Mrs Russell blessed herself.

 

Beside the window at the bar section, an old man with parchment-coloured skin had nodded off dreaming he had just got a pint off Sarah in Grogans. He is alone. Moribund. Receding into the ruins of time. A shock of white hair bursting from a wrinkled pate above a body that is almost a dissolving form. Lucidity of thought, fragmentary. Feelings obscure. Memories issueless, some imaginary. He is a paralyzed spectator to the frantic chatter and the bustling coming and goings around him. Lost to the hullabaloo until two words tear and scratch into the twilight zone of his memory. He starts and peers into the crowd with smouldering, red-rimmed eyes.

 

“Civil War!” he rasped out angrily. “There was no civil war,” he asserted.
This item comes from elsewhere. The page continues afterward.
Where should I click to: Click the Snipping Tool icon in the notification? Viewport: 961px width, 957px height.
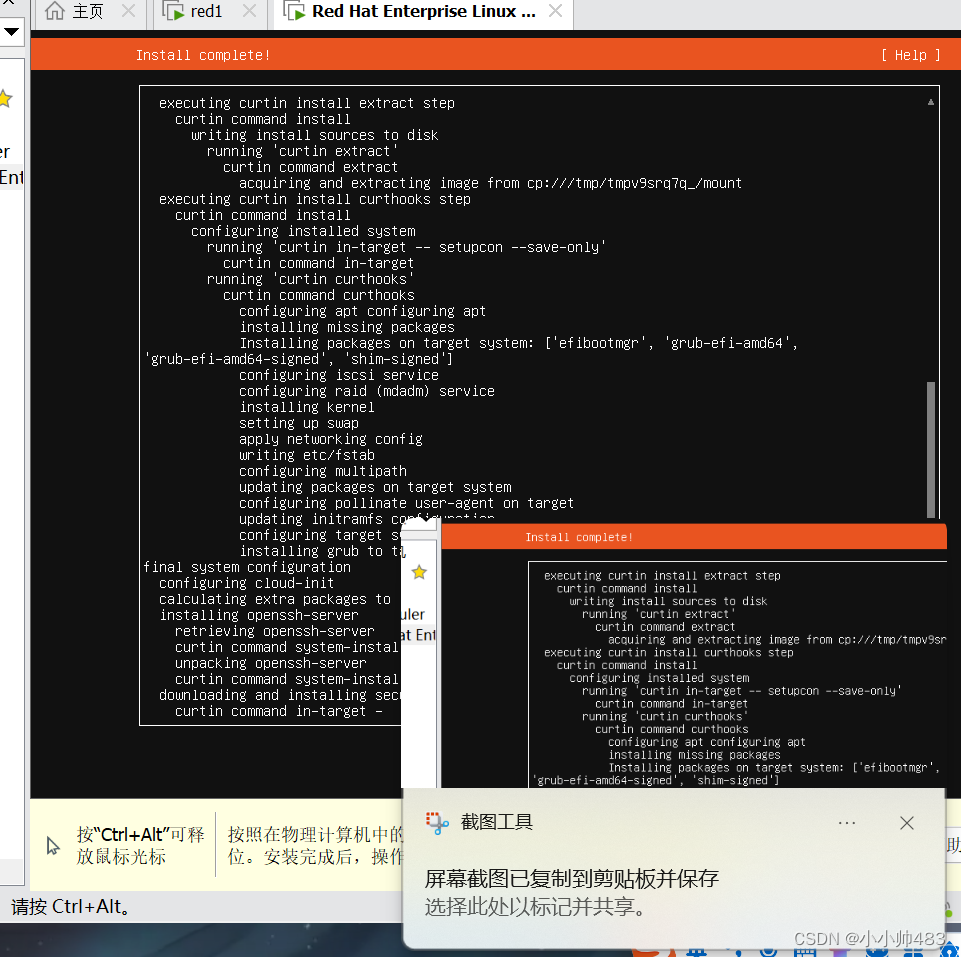coord(437,823)
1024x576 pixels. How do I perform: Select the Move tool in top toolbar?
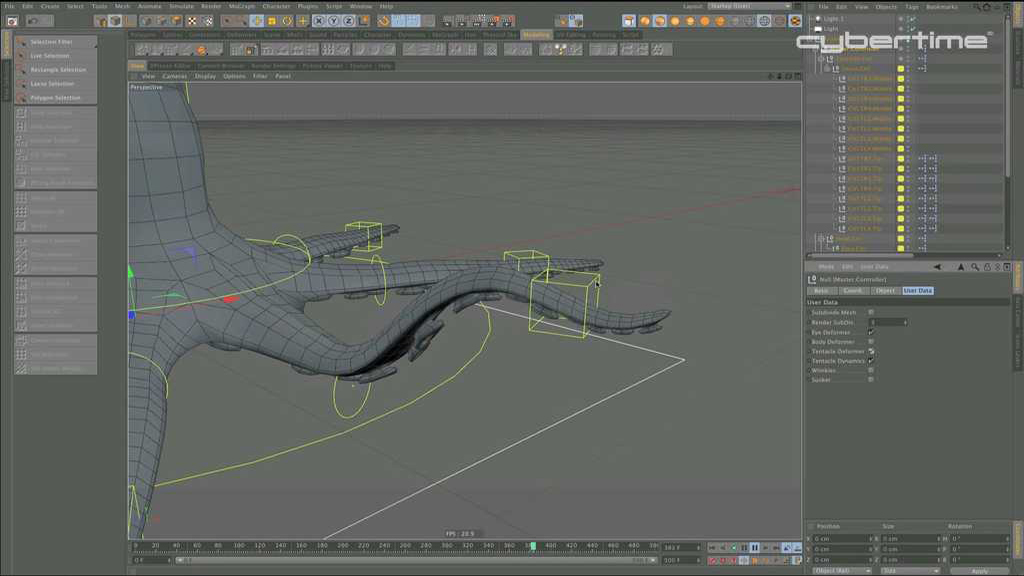click(x=256, y=21)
As the babble abated to a minimum. “We voted for a Republic and some people, fellow Irishmen, fought with the British Empire because they were told that the British Empire was fighting for the freedom of small nations,” he continued in a brisk crackly voice, “only to discover that the British Empire lied and it lied because lying is in its DNA and the people who had democratically voted for an independent republic had to fight a War of Independence to achieve what they had voted for. We did that and fought the British Army to a standstill.”

 

Loud cheering interspersed with enthusiastic shouts of “Up the Rah.”

 

“And then the British using the bluff, another lie, of imminent and terrible war, coaxed some elements who reckoned they had lost the volunteers, to take the British side and the road back into the British Empire.”

 

Angry shouts of “Bollixes.” and “Free State bastards.” filled the pub.

 

“That’s what they were,” said the old man, “and worse! They then created and set up a new mercenary army with the help of British arms, an army, many of whom had not even fought in the independence struggle.”

 

“Ne’re-do-wells,” a voice rang out.

“And they used this mercenary army to crush the volunteer army which had continued the war for an independent republic and this mercenary army represented the interests of the propertied class and had the support of the church even though it took to murdering prisoners by firing squad and tying people to mines.” the old man continued. “and they were worse, if that was possible than the British, the side they had now replaced and were prepared to murder for.”

 

“And the bishops backed this mercenary army and got the priests to shout from their pulpits to frighten and cower the people saying that anyone resisting this army were doing devil’s work and would be excommunicated and damned to Hell until the cows came home,” said Bates.

 

Marsh rustled a sheet of stained paper. “They were all in on the game especially the press. Do you mind,” he asked the old man,” if I read an extract from the paper of Empire the good old Irish Times on November 3rd 1922?”

 

“Go right ahead.”

 

“Thanks. ‘It perplexed the sagacity of Queen Elizabeth it defeated the genius of Cromwell. Pitt failed and nearly every great statesman in English history has applied his mind to it and has not yet succeeded in finding a remedy ....why should we lavish treasure on that campaign when there are men in Ireland who have undertaken the task in alliance with us, and who when they are given time, will successfully carry out that task....’ the paper then goes on to claim that the ‘men in Ireland’ the Free Staters, have the support of the overwhelming body of Irish people.”

 

The tales were told until little was left to tell, and some were heard for a last time. And at the end of that long day the revellers left, as they arrived, in dribs and drabs and not a single mention was made of the goings on in Wynn's Hotel almost fifty years earlier.

 

Someone calling himself Moleskin Joe shouted from the steps of Connolly railway station, "There's good times coming but we might not live to see them.”